* Required tasks
#1 How would you render this sentence from the text on Alitheia Core metric plug-ins in Spanish: "Each plug-in is associated with a set of activation types."?
#2 Can you take the text on Alitheia Core metric plug-ins further, starting right after its final line?

(Text for analysis)

The Alitheia core engine can be extended by plug-ins that calculate metrics. Metric plug-ins are OSGi services that implement a common interface and are discoverable using the plug-in administrator service. In practice, all metric plug-ins inherit from an abstract implementation of the plug-in interface and only have to provide implementations of 2 methods for each binding datatype (run() and getResult()) and the install() method to register the plug-in to the system. Moreover, to hide the intricacies of setting up the OSGi class sharing mechanism, our system provides a skeleton plug-in that is already preconfigured to the requirements of the platform. The net result is that with exactly 30 lines of code, a researcher can write a simple source code line counting metric that fetches a file from the repository, counts its lines, stores the result, and returns it upon request.

Each plug-in is associated with a set of activation types. An activation type indicates that a plug-in must be activated in response to a change to the corresponding project asset; this is the name of the database entity that models the asset and therefore the metric is activated each time a new entry is added to the database table. A metric plug-in can define several metrics, which are identified by a unique name (mnemonic). Each metric is associated with a scope that specifies the set of resources this metric is calculated against: for example files, namespaces, mailing lists or directories. Metrics can also declare dependencies on other metrics and the system will use this information to adjust the plug-in execution order accordingly through the metric activator service. The system administrator can also specify a set of policies regulating the recalculation frequency for each metric plug-in. Metric results are stored in the system database either in predefined tables or in plug-in specific tables. The retrieval of results is bound to the resource state the metric was calculated upon.

A plug-in can use a wealth of services from the core to obtain project related data using simple method calls. For example, a plug-in can:

request a checkout for a specific project revision or opt for a faster in-memory representation of the file tree and load the content of the required files on demand,
request a list of all threads a specific email has been sent to, and then navigate from the returned objects to the parent threads or to the mailing lists,
get all actions performed by a single developer across all project data sources, and
request for a measurement calculated by another plug-in. The system will automatically invoke the other plug-in if the requested measurement cannot be found in the database.

We have already developed a number of metric plug-ins; the most important are listed in Table 2. To judge the magnitude and contribution of the developed infrastructure note that the sum of the lines of code for all plug-ins is less than 8% of the lines of code of the Alitheia Core.

Table 2: List of currently implemented metrics.

(End Text for analysis)
(Information provided)

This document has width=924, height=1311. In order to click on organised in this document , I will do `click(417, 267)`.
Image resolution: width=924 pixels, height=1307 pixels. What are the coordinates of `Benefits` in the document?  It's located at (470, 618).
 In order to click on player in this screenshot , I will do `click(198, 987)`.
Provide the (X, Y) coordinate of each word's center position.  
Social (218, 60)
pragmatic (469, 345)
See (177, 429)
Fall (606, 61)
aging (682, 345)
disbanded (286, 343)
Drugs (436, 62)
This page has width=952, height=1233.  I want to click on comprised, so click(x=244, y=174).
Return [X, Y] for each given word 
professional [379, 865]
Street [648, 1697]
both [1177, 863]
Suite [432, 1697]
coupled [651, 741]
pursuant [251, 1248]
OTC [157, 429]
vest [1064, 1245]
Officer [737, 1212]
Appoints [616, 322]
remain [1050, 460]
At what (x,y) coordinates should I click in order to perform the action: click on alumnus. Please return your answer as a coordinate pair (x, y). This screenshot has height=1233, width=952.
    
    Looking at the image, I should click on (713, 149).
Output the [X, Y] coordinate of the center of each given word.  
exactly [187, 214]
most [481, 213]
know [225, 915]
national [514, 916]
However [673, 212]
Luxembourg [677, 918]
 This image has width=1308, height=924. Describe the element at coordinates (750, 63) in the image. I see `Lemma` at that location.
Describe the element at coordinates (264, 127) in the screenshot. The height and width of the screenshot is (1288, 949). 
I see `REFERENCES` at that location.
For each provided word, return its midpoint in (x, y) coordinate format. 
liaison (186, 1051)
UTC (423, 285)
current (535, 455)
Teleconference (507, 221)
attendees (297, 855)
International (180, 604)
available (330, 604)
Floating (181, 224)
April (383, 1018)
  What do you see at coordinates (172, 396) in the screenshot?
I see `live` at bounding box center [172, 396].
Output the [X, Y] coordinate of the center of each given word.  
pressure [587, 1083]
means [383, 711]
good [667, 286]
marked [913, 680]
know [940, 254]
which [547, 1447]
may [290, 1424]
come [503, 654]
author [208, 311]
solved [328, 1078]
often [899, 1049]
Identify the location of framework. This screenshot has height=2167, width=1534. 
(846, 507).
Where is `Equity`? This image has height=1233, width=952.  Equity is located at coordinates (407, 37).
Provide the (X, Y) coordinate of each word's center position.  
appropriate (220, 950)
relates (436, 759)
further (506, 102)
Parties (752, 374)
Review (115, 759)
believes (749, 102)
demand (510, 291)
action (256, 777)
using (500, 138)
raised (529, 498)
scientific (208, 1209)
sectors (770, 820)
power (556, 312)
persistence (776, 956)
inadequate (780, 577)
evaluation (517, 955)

(End Information provided)

* Expected responses
#1 Cada plug-in está asociado a un conjunto de tipos de activación.

#2
	Data
Plug-in	Source	Description	Activator	Metrics	LoC
Size	Product	Calculates various project size measurements, such as number of files and lines for various types of source files.	`ProjectFile` `ProjectVersion`	11	642
Module	Product	Aggregates size metrics per source code directory.	`ProjectFile` `ProjectVersion`	3	417
Code structure	Product	Parses source code to a language neutral intermediate representation and evaluates structure metrics, such as the Chidamber and Kemerer metric suite [16], on the intermediate representation.	`ProjectVersion`	15	958
Contribution	Process	Analyzes repository, mailing list and bug database developer activity and extracts a measurement of the developer contribution to the development process [17].	`MailingListThread` `ProjectVersion` `Bug`	1	670
Multigrep	Product	Applies a regular expression to source code files and reports the matches as a measurement. The applied regular expression is configurable at run-time.	`ProjectFile`	Configurable	346
Testability	Product	Identifies and counts testing cases for common unit testing frameworks.	`ProjectFile`	1	561
Quality	Both	A custom quality model implementation that aggregates the results of various structure, size and process metrics into an ordinal scale evaluation [18].	`ProjectVersion`	1	2408

3.4 Presentation of results

The Alitheia Core system also includes support for presenting the calculated results and project metadata through the web services component. This acts as a gateway between the core and the various user interfaces, using a SOAP-based communication protocol. At the moment, two user interfaces are provided; a web interface that enables browsing of the processing results on the web, and an Eclipse plug-in that allows developers to see the results of their work through their work environment.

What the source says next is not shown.